Reklama

Mężczyzna kradł czekoladę, bo pasja do niej silniejsza niż do alkoholu

Policjanci z białostockiej patrolówki zatrzymali 38-letniego złodzieja. Mężczyzna odwiedził kilkukrotnie ten sam sklep i za każdym razem kradł wyroby czekoladowe. Tłumaczył, że woli je od alkoholu. Straty oszacowano na blisko 2 tysiące złotych. Mężczyzna usłyszał zarzut kradzieży. Za to przestępstwo grozi kara do pięciu lat pozbawienia wolności.

Dyżurny białostockiej komendy dostał informację o ujętym przez pracownicę sklepu złodzieju. Z relacji zgłaszającej wynikało, że kamery monitoringu zarejestrowały mężczyznę, który ukradł czekoladowe wyroby na kwotę ponad 400 złotych.

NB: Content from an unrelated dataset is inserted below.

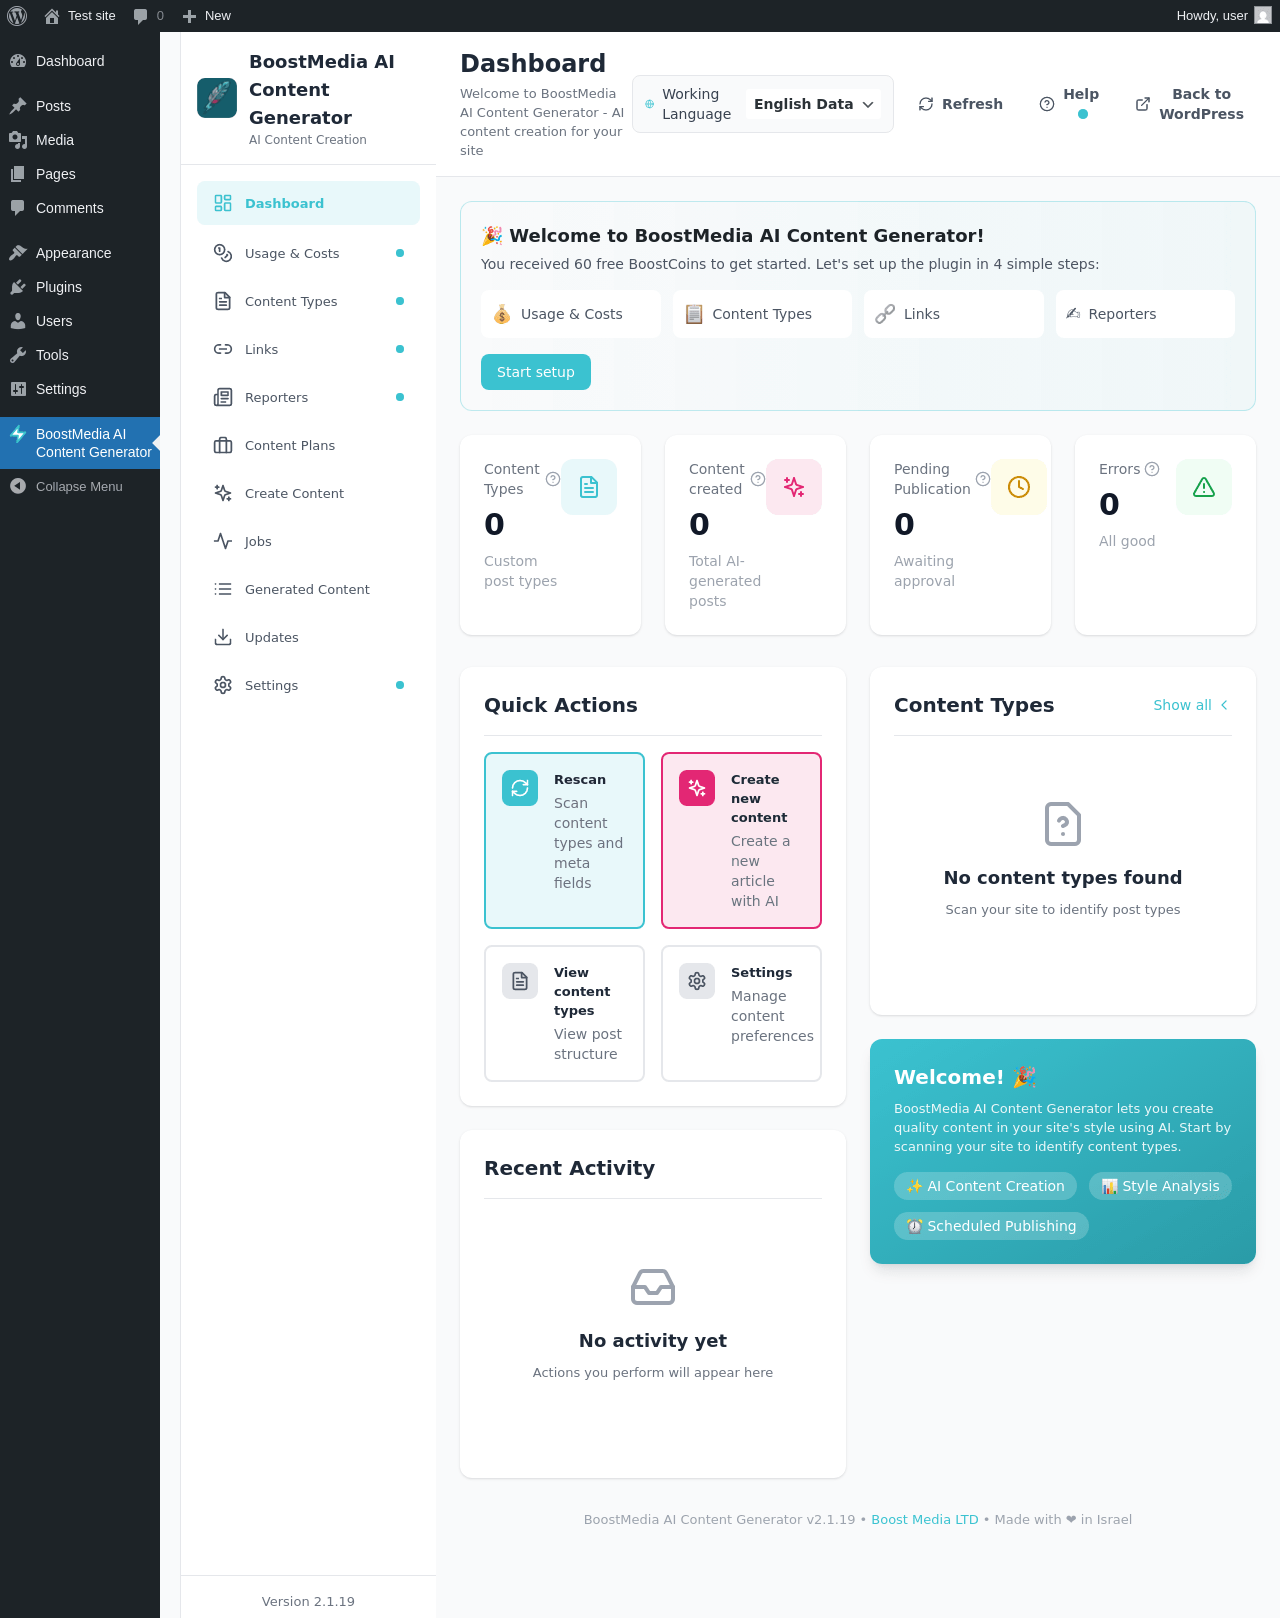Screen dimensions: 1280x1618
Task: Click the Errors warning triangle icon
Action: pos(1204,487)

Pracownica sklepu rozpoznała go również jako sprawcę innych kradzieży i czekała z nim do czasu przyjazdu policyjnego patrolu. Na miejscu interweniowali policjanci z białostockiej patrolówki, którzy zatrzymali mężczyznę. Okazał się nim 38-letni białostoczanin.

Śledczy z białostockiej "dwójki" ustalili, że mężczyzna od końca listopada jeszcze cztery razy "odwiedził" ten sam sklep. Jego łupem za każdym razem padały słodycze - m.in. czekolady i figurki czekoladowe.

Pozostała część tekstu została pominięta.